When the brothers Ulrich, Georg and Jakob Fugger in 1494 concluded their first written partnership agreement contract, the notion of modern commercial law legislation lay far off in the future. Yet the agreement’s detailed specification of the rights and obligations of the partners leaves many of the view that the resulting entity was an early prototype of an open commercial partnership.

A strong sense of family was also the driving force behind the emergence of the Siemens AG as a multinational corporate group. The journey from the telegraph construction company known as Siemens & Halske, founded in 1847, to the company’s initial public offering ran the course of fifty years. It was influenced by an internationalization strategy that served to co-found the "Made in Germany" legend.

The era of "big business" was heralded by the Standard Oil Company, founded in 1870 by John D. Rockefeller. Within a few years the company had expanded into 13 states and controlled 70% of the world market. In avoiding the then tightly meshed regulation of corporations, a complex network of companies had emerged that became increasingly difficult to manage. Added to this was the risk of multiple taxation by different states. A new trust design was seen as a means of relief, and the subsequently authored Standard Oil Trust Agreement would later be regarded in business annals as the "mother of all trusts".
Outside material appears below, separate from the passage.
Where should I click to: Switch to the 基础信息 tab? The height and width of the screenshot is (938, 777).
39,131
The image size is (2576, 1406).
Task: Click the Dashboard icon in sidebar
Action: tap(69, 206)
In addition to masterpieces in the history of contractual drafting, Holger Fleischer and his team, together with Sebastian Mock of the Vienna University of Economics and Business as well as other authors, also examine more recent corporate creations, looking at the company statutes of ADAC e.V. or the charter of Bucerius Law School gGmbH. Of further interest are coming analyses of statutes of modern global entities such as Daimler Chrysler AG, Air Berlin PLC. & Co. Luftverkehrs KG, or FIFA.